The task
Give every line below again, exactly as it appears.

Information supplied
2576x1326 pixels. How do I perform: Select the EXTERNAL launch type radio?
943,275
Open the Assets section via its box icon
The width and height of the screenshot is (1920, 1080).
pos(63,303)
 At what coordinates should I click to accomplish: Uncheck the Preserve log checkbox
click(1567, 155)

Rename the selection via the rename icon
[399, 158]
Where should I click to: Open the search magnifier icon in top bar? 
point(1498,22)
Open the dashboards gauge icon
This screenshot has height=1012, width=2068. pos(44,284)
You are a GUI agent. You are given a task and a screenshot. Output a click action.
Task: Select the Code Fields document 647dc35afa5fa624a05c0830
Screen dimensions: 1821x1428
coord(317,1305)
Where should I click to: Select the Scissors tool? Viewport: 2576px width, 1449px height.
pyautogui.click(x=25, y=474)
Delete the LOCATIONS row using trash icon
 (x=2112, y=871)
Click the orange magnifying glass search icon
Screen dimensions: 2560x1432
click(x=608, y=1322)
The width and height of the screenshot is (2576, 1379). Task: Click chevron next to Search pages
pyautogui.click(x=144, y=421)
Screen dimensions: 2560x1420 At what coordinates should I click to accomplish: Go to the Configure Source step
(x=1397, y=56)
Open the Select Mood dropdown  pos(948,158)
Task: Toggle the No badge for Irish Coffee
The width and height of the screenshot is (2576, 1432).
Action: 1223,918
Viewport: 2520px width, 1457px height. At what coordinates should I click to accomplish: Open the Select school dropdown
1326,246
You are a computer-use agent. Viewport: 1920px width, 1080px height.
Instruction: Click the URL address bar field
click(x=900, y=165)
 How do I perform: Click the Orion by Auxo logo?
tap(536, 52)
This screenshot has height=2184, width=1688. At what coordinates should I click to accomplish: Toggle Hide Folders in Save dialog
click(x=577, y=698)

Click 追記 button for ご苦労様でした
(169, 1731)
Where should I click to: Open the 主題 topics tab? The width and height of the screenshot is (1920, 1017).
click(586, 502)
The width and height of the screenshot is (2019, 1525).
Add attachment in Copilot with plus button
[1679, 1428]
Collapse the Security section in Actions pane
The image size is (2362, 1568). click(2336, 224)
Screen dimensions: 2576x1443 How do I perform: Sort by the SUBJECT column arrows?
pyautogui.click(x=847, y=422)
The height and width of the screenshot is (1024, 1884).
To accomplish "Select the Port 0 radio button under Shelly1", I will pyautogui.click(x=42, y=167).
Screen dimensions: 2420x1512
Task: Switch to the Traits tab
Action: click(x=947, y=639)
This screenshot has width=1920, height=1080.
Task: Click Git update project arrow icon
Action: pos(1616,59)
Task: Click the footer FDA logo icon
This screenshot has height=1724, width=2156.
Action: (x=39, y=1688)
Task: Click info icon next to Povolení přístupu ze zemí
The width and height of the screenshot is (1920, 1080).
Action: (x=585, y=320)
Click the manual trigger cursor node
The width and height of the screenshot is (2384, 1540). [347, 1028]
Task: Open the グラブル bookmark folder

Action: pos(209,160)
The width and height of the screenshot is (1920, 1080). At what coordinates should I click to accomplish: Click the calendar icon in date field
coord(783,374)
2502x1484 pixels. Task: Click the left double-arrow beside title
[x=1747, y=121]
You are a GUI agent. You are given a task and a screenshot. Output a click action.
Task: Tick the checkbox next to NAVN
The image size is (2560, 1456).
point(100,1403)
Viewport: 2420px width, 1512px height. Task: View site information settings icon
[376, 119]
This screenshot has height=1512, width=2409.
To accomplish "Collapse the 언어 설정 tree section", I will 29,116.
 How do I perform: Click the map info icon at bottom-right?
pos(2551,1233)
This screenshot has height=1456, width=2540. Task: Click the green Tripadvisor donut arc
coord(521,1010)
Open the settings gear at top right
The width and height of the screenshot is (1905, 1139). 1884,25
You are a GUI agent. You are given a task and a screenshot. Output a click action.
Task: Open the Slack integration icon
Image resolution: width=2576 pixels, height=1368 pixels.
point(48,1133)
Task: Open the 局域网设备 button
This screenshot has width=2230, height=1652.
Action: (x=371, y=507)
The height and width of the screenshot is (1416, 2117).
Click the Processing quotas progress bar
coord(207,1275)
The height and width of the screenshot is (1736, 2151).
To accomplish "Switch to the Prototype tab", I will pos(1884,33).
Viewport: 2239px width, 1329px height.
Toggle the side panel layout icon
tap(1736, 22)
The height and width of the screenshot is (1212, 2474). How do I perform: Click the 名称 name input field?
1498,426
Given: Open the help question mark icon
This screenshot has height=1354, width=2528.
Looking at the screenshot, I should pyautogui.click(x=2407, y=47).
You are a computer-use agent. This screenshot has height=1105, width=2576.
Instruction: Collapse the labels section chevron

Answer below
2576x1326 pixels. How do I perform: Select the EXTERNAL launch type radio?
943,275
Open the Assets section via its box icon
The width and height of the screenshot is (1920, 1080).
pos(63,303)
 At what coordinates should I click to accomplish: Uncheck the Preserve log checkbox
click(1567, 155)

Rename the selection via the rename icon
[399, 158]
Where should I click to: Open the search magnifier icon in top bar? 
point(1498,22)
Open the dashboards gauge icon
This screenshot has height=1012, width=2068. pos(44,284)
You are a GUI agent. You are given a task and a screenshot. Output a click action.
Task: Select the Code Fields document 647dc35afa5fa624a05c0830
Screen dimensions: 1821x1428
coord(317,1305)
Where should I click to: Select the Scissors tool? Viewport: 2576px width, 1449px height.
pyautogui.click(x=25, y=474)
Delete the LOCATIONS row using trash icon
 (x=2112, y=871)
Click the orange magnifying glass search icon
Screen dimensions: 2560x1432
click(x=608, y=1322)
The width and height of the screenshot is (2576, 1379). Task: Click chevron next to Search pages
pyautogui.click(x=144, y=421)
Screen dimensions: 2560x1420 At what coordinates should I click to accomplish: Go to the Configure Source step
(x=1397, y=56)
Open the Select Mood dropdown  pos(948,158)
Task: Toggle the No badge for Irish Coffee
The width and height of the screenshot is (2576, 1432).
Action: 1223,918
Viewport: 2520px width, 1457px height. At what coordinates should I click to accomplish: Open the Select school dropdown
1326,246
You are a computer-use agent. Viewport: 1920px width, 1080px height.
Instruction: Click the URL address bar field
click(x=900, y=165)
 How do I perform: Click the Orion by Auxo logo?
tap(536, 52)
This screenshot has height=2184, width=1688. At what coordinates should I click to accomplish: Toggle Hide Folders in Save dialog
click(x=577, y=698)

Click 追記 button for ご苦労様でした
(169, 1731)
Where should I click to: Open the 主題 topics tab? The width and height of the screenshot is (1920, 1017).
click(586, 502)
The width and height of the screenshot is (2019, 1525).
Add attachment in Copilot with plus button
[1679, 1428]
Collapse the Security section in Actions pane
The image size is (2362, 1568). click(2336, 224)
Screen dimensions: 2576x1443 How do I perform: Sort by the SUBJECT column arrows?
pyautogui.click(x=847, y=422)
The height and width of the screenshot is (1024, 1884).
To accomplish "Select the Port 0 radio button under Shelly1", I will pyautogui.click(x=42, y=167).
Screen dimensions: 2420x1512
Task: Switch to the Traits tab
Action: click(x=947, y=639)
This screenshot has width=1920, height=1080.
Task: Click Git update project arrow icon
Action: pos(1616,59)
Task: Click the footer FDA logo icon
This screenshot has height=1724, width=2156.
Action: (x=39, y=1688)
Task: Click info icon next to Povolení přístupu ze zemí
The width and height of the screenshot is (1920, 1080).
Action: (x=585, y=320)
Click the manual trigger cursor node
The width and height of the screenshot is (2384, 1540). [347, 1028]
Task: Open the グラブル bookmark folder

Action: pos(209,160)
The width and height of the screenshot is (1920, 1080). At what coordinates should I click to accomplish: Click the calendar icon in date field
coord(783,374)
2502x1484 pixels. Task: Click the left double-arrow beside title
[x=1747, y=121]
You are a GUI agent. You are given a task and a screenshot. Output a click action.
Task: Tick the checkbox next to NAVN
The image size is (2560, 1456).
point(100,1403)
Viewport: 2420px width, 1512px height. Task: View site information settings icon
[376, 119]
This screenshot has height=1512, width=2409.
To accomplish "Collapse the 언어 설정 tree section", I will 29,116.
 How do I perform: Click the map info icon at bottom-right?
pos(2551,1233)
This screenshot has height=1456, width=2540. Task: Click the green Tripadvisor donut arc
coord(521,1010)
Open the settings gear at top right
The width and height of the screenshot is (1905, 1139). 1884,25
You are a GUI agent. You are given a task and a screenshot. Output a click action.
Task: Open the Slack integration icon
Image resolution: width=2576 pixels, height=1368 pixels.
point(48,1133)
Task: Open the 局域网设备 button
This screenshot has width=2230, height=1652.
Action: (x=371, y=507)
The height and width of the screenshot is (1416, 2117).
Click the Processing quotas progress bar
coord(207,1275)
The height and width of the screenshot is (1736, 2151).
To accomplish "Switch to the Prototype tab", I will pos(1884,33).
Viewport: 2239px width, 1329px height.
Toggle the side panel layout icon
tap(1736, 22)
The height and width of the screenshot is (1212, 2474). How do I perform: Click the 名称 name input field?
1498,426
Given: Open the help question mark icon
This screenshot has height=1354, width=2528.
Looking at the screenshot, I should pyautogui.click(x=2407, y=47).
You are a computer-use agent. This screenshot has height=1105, width=2576.
Instruction: Collapse the labels section chevron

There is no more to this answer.